Naming a car is funny business. Should you humanize your car by making it sound like an old friend? Should you make it sound like a pet? I’ve always given my cars vaguely absurd (and sometimes insulting) names, though that strategy is not for everyone. Andre Bezuidenhout is the first person I’ve heard of naming their car for a cheap cup of coffee. Frisco, a Sanka-like instant coffee from South Africa, lends its name to Andre’s 911T. This former-racecar, former-2.7RS-clone, now-touring car owes its name to Andre’s mother reminding him to stay humble.

Andre first encountered this 911 in the early 1990s, when he used the modest 911T for club racing. The Petrolicious film shows a young Andre on-track at Kyalami in the car. Then just a white track car, it is rather overshadowed by its on-track company. The 911 is shown sharing the course with everything from sports prototypes to Formula Fords. It’s a rather terrifying mix of machinery to be out on track at once, falling somewhere between an open session at Gridlife and a Historics event.

Following an off-track excursion that reportedly bent the car rather severely, Andre and the 911 parted ways. When he encountered the car again several years ago, now as a 2.7RS clone, Andre knew he had found his old car due to a distinctive click while opening the door.

More than twenty years after first purchasing the car, Andre found himself once again the owner of the T. Now repaired, refinished in a bespoke shade of green, and powered by a carbureted 2.7-liter flat-six, this 911 is not only ready to cross continents, it’s already en route.

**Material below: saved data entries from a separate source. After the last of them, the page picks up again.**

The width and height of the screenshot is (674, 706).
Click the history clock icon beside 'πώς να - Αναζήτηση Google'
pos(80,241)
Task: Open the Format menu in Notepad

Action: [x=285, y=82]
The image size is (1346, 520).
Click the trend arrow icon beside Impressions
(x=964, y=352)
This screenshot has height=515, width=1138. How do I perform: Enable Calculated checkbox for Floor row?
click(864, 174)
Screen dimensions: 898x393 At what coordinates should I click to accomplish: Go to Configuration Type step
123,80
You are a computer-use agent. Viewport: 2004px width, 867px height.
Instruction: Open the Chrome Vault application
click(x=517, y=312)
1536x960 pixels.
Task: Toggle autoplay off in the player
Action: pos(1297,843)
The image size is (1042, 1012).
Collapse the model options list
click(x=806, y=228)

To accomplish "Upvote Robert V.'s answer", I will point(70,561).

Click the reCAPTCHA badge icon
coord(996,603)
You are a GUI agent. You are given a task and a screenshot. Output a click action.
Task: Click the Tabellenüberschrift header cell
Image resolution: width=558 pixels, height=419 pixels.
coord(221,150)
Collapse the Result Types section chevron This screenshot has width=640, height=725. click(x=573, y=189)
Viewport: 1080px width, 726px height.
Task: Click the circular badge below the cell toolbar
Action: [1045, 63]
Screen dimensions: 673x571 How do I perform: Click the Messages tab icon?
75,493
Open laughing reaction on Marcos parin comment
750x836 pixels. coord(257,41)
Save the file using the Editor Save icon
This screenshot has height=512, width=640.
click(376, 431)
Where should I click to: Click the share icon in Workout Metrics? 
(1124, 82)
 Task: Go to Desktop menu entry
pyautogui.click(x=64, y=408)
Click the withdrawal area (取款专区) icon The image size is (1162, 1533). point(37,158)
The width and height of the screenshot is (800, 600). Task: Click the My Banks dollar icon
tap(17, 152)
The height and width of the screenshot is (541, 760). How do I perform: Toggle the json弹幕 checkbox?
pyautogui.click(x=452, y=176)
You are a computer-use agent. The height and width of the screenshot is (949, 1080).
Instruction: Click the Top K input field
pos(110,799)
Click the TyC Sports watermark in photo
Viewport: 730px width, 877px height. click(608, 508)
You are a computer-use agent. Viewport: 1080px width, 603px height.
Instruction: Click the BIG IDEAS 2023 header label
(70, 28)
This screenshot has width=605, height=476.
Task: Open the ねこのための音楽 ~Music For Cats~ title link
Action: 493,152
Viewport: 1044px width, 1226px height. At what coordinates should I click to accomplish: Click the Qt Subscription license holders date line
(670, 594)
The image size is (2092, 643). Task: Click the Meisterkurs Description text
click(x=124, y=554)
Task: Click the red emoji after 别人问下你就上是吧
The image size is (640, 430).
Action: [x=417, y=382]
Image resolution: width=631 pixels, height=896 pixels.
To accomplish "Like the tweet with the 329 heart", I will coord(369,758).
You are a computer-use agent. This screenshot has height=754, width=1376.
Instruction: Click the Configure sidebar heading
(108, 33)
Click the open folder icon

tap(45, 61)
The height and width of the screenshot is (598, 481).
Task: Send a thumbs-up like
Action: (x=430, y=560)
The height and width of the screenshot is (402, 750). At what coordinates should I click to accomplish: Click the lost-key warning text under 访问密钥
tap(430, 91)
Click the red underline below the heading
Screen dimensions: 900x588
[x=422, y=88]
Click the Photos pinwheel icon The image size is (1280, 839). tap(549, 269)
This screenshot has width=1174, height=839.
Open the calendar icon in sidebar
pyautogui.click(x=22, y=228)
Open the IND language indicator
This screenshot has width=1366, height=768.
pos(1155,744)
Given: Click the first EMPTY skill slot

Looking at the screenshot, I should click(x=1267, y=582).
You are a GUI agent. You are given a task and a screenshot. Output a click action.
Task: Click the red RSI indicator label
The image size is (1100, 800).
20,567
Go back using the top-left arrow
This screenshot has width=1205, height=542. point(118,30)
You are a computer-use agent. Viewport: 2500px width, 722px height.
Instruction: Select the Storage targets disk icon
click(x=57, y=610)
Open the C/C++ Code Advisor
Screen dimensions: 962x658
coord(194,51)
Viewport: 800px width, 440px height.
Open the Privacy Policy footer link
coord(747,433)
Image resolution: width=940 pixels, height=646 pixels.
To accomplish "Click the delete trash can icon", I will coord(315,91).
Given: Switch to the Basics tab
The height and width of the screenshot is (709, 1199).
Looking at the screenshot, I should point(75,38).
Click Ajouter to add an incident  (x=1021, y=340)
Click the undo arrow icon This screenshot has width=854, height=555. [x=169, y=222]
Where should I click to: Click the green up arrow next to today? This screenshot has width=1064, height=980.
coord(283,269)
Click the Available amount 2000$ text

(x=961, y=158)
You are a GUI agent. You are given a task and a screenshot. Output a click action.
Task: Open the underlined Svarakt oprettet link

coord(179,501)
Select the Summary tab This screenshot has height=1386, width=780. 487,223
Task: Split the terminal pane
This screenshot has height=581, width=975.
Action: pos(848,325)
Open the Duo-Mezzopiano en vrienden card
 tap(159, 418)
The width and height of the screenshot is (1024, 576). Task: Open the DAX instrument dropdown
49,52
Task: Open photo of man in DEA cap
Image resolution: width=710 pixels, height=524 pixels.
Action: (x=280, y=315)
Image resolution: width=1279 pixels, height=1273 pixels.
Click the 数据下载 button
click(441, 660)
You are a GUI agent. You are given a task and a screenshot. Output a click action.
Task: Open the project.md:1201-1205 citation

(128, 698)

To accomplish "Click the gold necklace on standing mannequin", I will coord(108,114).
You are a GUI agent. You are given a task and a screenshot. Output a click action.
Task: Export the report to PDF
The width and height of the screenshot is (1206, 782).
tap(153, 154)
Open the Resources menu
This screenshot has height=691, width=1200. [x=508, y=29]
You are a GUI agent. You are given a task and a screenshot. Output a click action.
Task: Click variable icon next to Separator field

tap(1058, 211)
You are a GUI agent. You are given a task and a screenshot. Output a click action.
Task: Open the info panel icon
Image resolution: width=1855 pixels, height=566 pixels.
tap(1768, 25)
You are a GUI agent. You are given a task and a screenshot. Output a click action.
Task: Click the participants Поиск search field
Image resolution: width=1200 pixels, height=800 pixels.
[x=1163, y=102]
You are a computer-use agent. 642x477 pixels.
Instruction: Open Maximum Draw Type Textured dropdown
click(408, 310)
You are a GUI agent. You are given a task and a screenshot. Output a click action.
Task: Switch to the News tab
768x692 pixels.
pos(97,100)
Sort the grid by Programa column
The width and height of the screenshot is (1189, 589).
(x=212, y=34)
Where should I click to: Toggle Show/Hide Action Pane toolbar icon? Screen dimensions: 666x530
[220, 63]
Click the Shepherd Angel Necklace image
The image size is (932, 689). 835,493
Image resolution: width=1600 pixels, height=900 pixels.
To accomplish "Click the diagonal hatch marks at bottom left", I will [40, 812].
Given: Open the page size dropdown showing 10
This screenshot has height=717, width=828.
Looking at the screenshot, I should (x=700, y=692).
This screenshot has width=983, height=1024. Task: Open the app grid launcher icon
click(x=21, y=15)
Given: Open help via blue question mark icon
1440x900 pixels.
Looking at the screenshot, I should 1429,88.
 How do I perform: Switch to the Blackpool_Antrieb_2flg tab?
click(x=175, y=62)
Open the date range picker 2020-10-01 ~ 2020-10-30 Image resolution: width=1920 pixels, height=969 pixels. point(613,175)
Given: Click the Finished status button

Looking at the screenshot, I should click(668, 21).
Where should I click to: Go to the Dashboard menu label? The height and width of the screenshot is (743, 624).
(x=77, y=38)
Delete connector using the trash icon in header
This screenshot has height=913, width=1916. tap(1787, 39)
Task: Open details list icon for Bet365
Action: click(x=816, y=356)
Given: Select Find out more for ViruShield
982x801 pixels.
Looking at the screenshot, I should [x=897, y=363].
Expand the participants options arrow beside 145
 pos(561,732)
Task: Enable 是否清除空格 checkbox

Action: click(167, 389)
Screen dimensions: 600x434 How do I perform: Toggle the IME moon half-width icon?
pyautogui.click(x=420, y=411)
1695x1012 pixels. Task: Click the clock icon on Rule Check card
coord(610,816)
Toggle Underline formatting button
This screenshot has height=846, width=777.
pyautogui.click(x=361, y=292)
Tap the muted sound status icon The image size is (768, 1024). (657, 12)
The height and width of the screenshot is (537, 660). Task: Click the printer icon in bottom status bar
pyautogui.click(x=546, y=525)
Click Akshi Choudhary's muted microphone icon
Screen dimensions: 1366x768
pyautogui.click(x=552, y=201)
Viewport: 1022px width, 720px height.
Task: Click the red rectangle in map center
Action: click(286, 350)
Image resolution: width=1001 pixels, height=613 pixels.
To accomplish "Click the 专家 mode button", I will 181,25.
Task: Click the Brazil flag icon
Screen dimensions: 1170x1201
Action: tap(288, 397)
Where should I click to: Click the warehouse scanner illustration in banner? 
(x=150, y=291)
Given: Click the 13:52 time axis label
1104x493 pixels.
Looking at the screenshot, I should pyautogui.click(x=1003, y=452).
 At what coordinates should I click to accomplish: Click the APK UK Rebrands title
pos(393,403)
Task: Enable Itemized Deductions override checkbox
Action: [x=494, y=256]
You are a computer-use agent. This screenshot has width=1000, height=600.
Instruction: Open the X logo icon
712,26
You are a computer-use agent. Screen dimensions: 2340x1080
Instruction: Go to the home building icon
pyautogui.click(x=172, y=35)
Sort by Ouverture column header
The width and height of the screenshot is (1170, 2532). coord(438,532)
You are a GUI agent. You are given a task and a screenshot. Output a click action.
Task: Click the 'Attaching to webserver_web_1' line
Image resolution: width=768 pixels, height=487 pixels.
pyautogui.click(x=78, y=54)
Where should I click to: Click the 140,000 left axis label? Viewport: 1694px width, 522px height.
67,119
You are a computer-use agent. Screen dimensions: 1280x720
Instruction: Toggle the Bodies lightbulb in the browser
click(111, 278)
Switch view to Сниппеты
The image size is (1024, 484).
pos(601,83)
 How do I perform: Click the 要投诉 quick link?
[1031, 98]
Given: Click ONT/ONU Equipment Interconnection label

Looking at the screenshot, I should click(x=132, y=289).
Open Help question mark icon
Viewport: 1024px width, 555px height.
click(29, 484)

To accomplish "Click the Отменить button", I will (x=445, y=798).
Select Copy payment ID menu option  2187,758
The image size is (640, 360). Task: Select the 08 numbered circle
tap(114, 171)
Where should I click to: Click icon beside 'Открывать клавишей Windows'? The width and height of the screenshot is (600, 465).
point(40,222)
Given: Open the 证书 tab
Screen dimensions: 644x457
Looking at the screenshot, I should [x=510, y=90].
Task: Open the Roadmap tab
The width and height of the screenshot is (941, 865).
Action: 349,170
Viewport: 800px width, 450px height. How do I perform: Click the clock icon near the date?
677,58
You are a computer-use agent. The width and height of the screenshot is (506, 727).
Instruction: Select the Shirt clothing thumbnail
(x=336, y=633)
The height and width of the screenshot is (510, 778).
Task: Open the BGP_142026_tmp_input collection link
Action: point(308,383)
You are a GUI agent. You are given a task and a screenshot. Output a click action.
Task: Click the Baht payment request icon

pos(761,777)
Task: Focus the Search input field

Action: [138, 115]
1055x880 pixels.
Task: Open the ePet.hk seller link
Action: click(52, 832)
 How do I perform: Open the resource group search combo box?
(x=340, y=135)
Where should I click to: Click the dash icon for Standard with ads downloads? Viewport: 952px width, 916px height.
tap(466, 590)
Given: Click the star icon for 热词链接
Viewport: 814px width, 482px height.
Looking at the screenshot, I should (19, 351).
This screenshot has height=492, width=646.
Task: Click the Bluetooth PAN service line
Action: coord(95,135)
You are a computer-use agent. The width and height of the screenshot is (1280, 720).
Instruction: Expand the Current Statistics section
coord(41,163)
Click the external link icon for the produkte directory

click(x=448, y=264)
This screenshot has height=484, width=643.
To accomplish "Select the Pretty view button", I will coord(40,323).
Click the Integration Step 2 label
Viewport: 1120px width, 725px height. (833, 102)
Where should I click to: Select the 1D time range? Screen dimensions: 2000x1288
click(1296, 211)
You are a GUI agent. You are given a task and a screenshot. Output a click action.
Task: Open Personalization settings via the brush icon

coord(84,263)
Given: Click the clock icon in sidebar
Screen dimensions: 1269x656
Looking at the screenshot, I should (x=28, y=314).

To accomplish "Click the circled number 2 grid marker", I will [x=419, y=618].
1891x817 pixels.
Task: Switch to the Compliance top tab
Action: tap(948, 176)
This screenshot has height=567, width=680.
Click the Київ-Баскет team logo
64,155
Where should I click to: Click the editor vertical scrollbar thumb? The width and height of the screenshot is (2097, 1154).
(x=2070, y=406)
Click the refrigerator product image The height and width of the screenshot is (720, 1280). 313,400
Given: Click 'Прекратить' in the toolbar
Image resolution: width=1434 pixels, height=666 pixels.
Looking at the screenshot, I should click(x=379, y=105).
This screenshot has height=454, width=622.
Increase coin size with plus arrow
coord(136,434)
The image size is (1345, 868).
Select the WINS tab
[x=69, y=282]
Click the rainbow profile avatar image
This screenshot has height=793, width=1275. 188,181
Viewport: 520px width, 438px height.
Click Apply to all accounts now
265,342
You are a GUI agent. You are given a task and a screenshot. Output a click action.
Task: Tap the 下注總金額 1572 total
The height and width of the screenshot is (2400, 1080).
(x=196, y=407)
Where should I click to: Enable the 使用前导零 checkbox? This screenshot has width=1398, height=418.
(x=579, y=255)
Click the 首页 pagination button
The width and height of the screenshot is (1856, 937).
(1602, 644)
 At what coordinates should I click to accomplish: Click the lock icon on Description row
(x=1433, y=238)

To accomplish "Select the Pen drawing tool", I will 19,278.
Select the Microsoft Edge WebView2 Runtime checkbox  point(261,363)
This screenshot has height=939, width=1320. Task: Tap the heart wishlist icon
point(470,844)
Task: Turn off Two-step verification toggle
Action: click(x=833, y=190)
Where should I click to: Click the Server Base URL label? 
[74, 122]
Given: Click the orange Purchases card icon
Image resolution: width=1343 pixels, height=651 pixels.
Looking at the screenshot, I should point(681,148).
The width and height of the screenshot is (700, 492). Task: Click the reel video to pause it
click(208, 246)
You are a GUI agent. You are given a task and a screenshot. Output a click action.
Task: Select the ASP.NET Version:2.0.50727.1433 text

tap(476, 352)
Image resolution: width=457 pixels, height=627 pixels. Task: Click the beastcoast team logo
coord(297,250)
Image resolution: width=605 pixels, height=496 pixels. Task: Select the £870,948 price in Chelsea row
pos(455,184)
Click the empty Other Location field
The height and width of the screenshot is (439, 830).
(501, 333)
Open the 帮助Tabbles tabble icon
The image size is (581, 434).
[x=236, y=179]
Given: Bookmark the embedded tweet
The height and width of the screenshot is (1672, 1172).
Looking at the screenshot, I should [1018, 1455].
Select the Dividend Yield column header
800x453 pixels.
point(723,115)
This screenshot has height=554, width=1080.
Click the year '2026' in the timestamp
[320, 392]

As profiled by Petrolicious this retired racer’s retirement we should all envy. With its slightly-incongruous combination of roll-bar and roof-rack, this Ts passport stamps would probably make the most avowed jet-setter envious. From South Africa, to New Zealand, to Australia, and on to Japan later this year, this distinctive 911T is bringing just a bit of Andre’s mother’s sensibilities to all areas of the globe.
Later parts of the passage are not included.